In England, take a Cockney, someone from Yorkshire or Newcastle. No criticism against people from those areas. But people in other countries will find it hard to understand them, or ask someone from Glasgow or Northern Ireland to teach here if they speak with their local accents. The students will be totally lost. When I lived in England (before moving to Scotland), I knew many people from those areas, and with time you learn slowly to understand a little what is being said. When I lived in Scotland, I had plenty of friends who originally came from Glasgow.

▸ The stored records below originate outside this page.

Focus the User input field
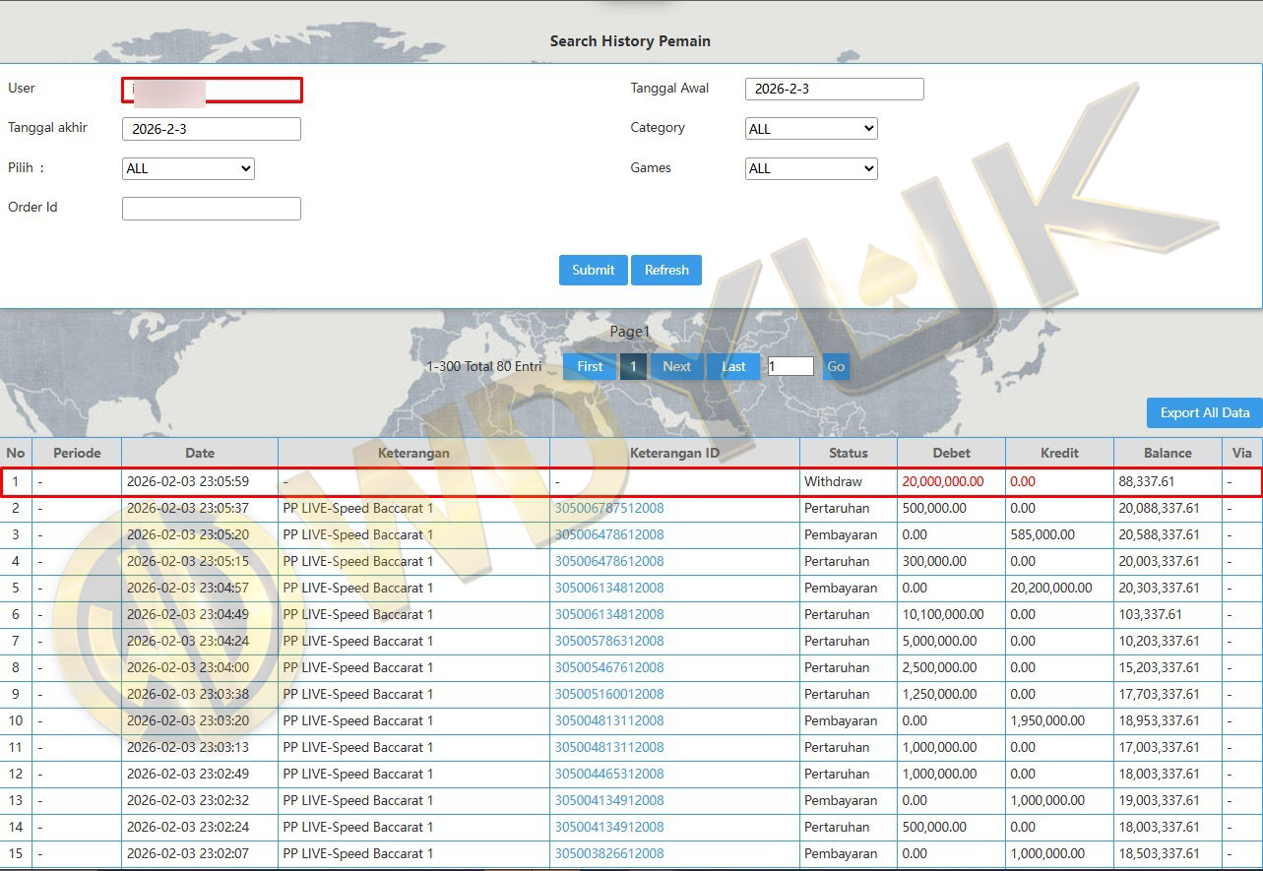Screen dimensions: 1263x871 212,91
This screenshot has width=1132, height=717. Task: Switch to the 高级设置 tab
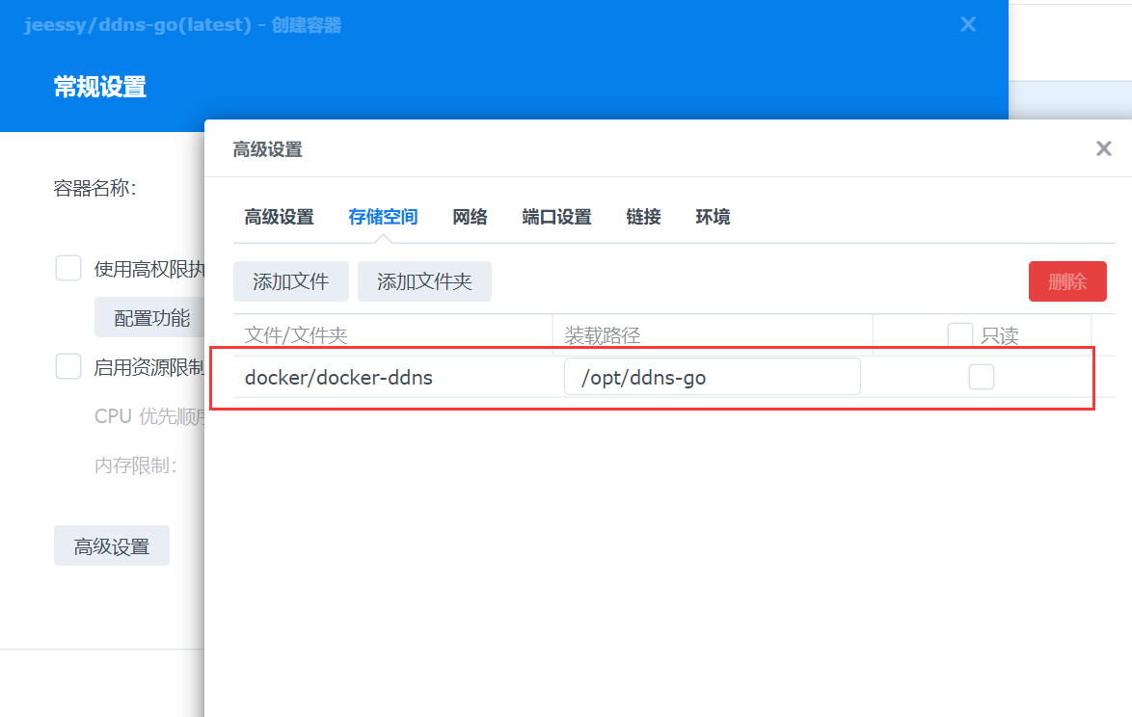point(279,217)
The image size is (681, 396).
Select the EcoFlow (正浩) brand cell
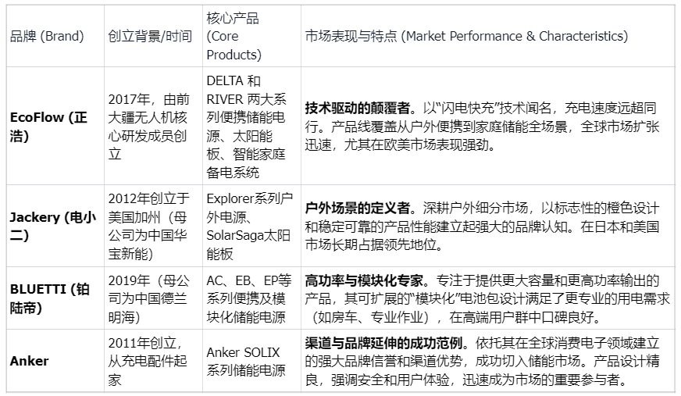[x=48, y=127]
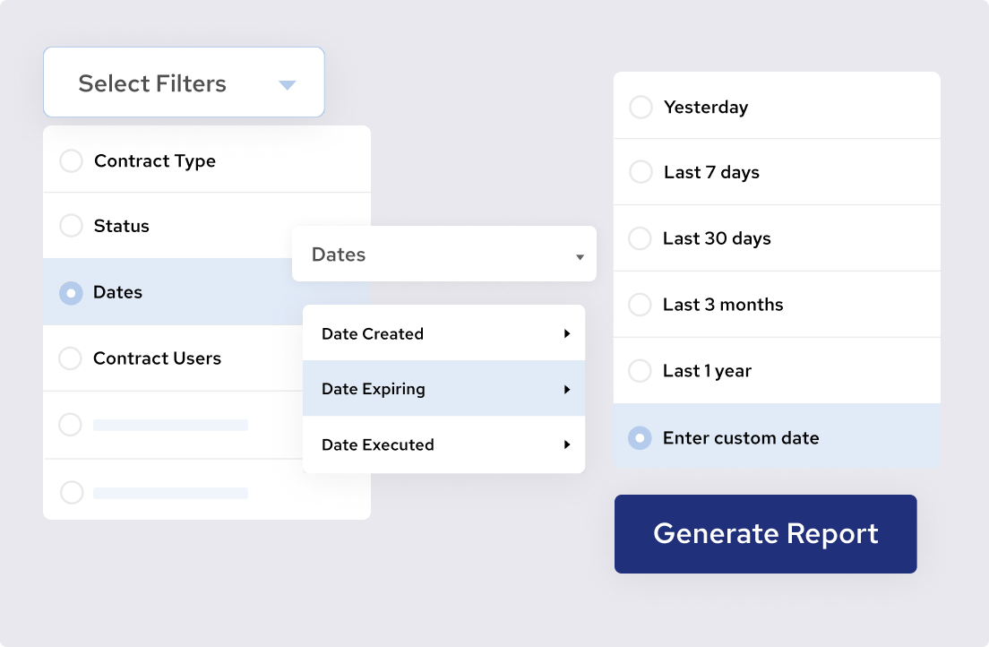Choose the Last 3 months option
This screenshot has width=989, height=647.
click(x=641, y=304)
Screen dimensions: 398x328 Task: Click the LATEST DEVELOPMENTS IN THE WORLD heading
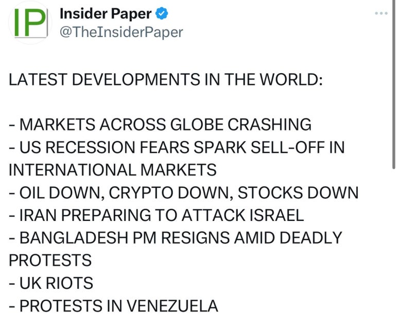point(165,79)
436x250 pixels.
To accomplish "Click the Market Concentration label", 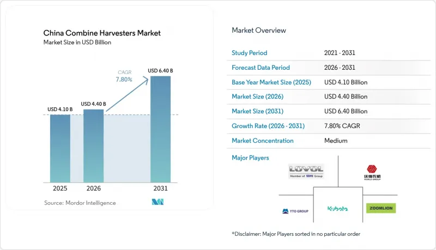I will point(263,141).
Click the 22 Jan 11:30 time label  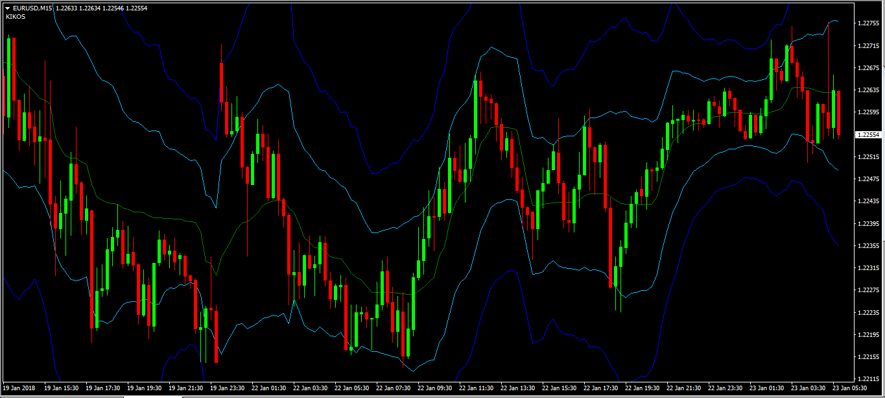pyautogui.click(x=475, y=388)
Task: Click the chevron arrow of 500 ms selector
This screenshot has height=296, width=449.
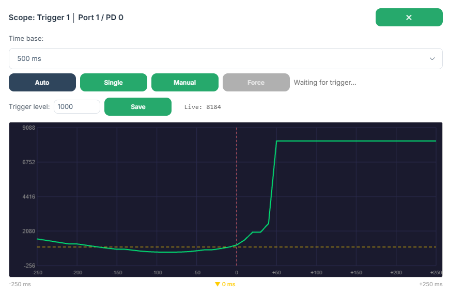Action: coord(432,59)
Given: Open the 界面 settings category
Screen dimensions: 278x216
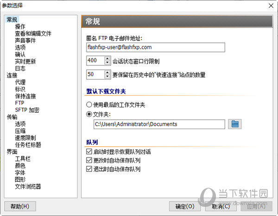Looking at the screenshot, I should click(x=12, y=152).
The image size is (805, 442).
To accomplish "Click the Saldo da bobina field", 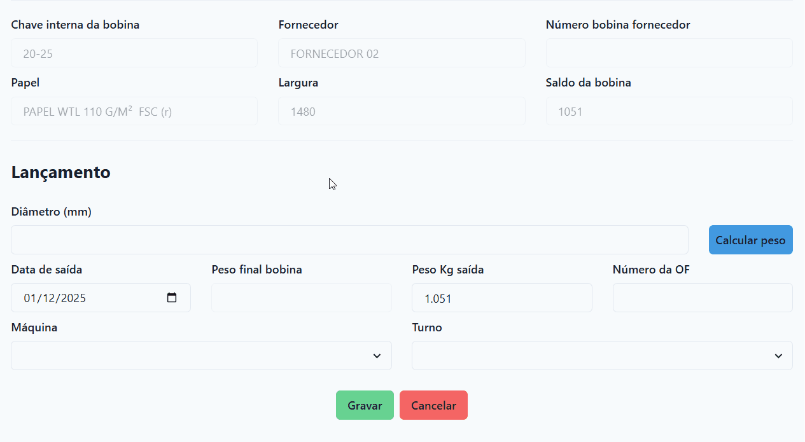I will [x=669, y=111].
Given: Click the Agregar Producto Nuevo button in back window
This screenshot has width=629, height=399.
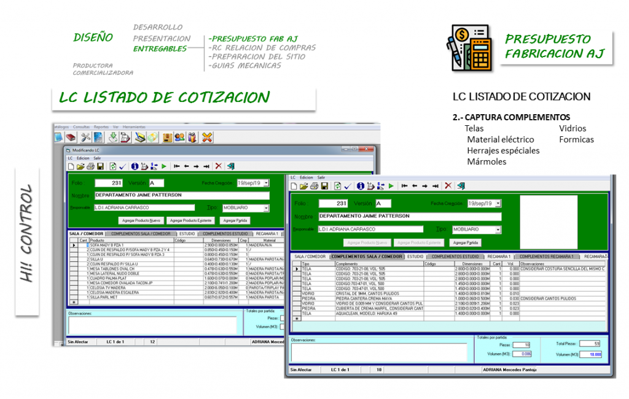Looking at the screenshot, I should point(141,220).
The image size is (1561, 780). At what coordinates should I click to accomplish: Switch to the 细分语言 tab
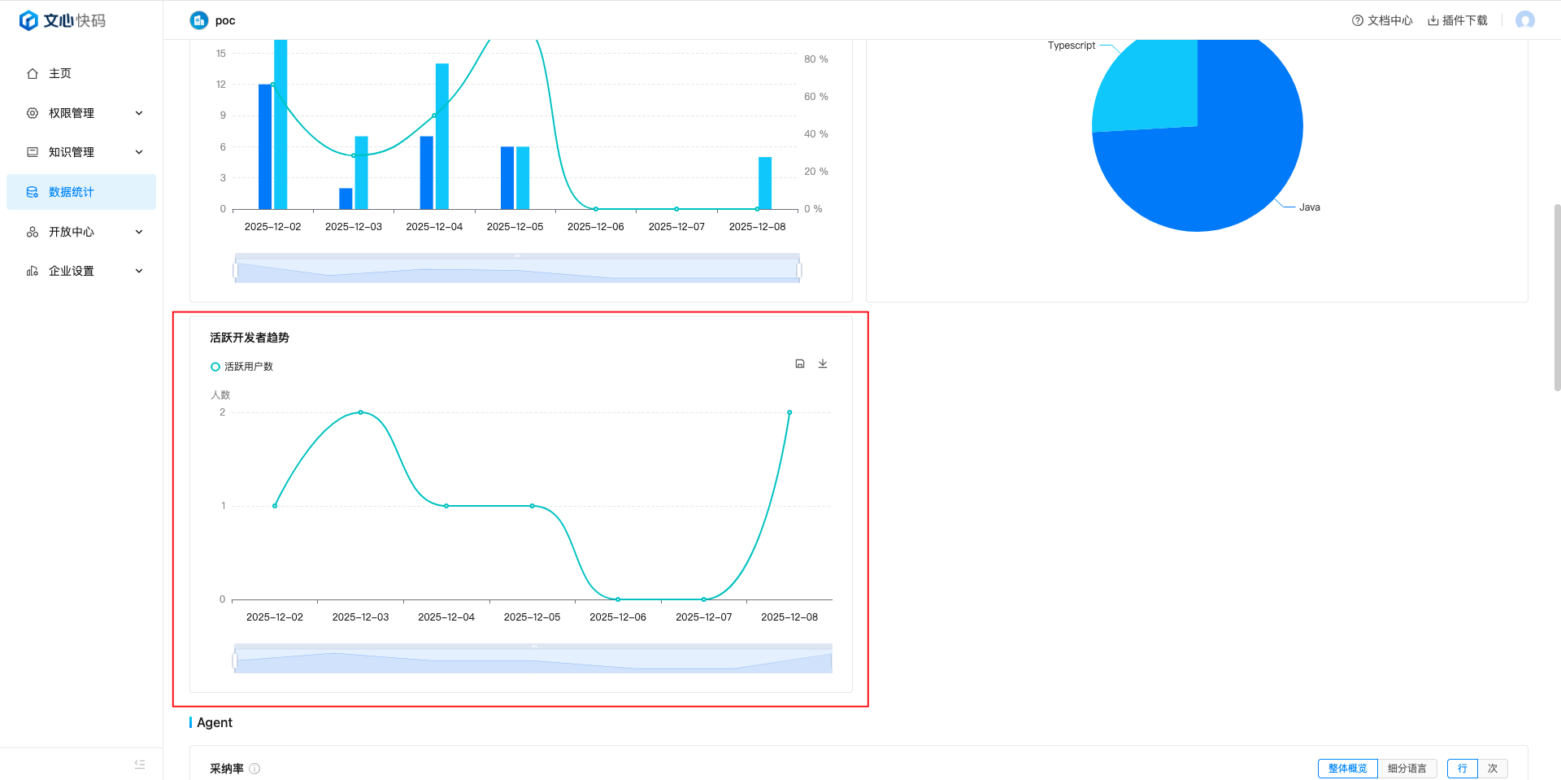click(x=1407, y=769)
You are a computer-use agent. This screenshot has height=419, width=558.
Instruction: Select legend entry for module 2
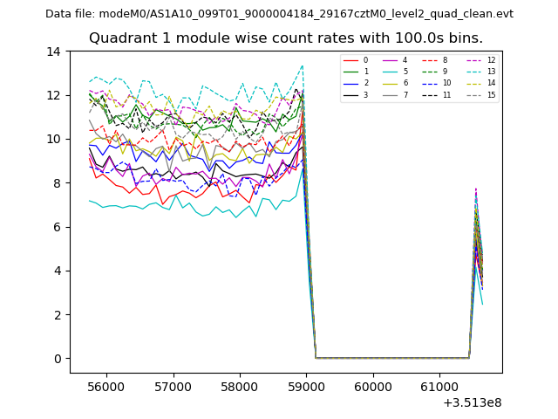(365, 83)
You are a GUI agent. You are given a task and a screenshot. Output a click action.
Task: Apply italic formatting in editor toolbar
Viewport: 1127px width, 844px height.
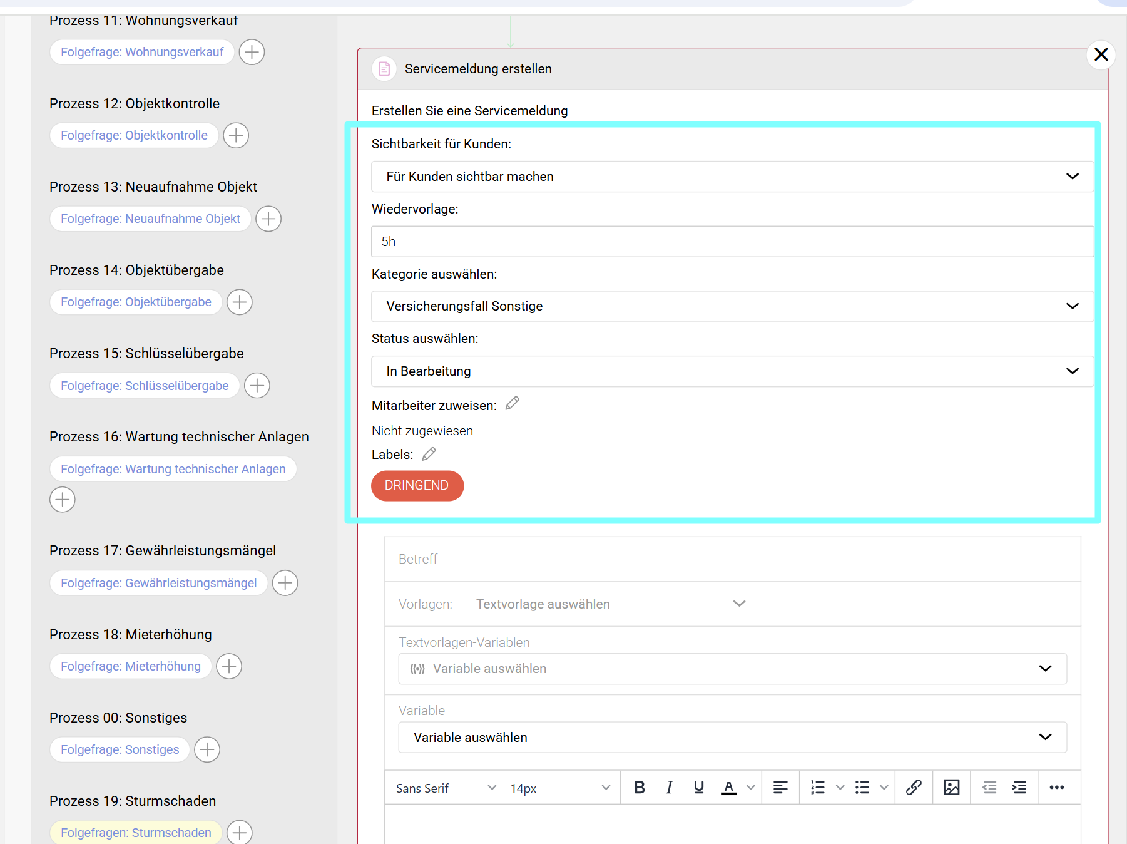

Personally I love the English language, it has got a rich source of literature. I think that people from non English speaking countries who have spent such a long time in an English speaking country are very capable of making themselves understood. Of course, one must not speak in the local accent of the area where one has lived. I lived in Birmingham, England, and started to pick up the local accent. No, it is not a rant and rave, or even a moan, just a general statement, and trying to find out what is really a native speaker.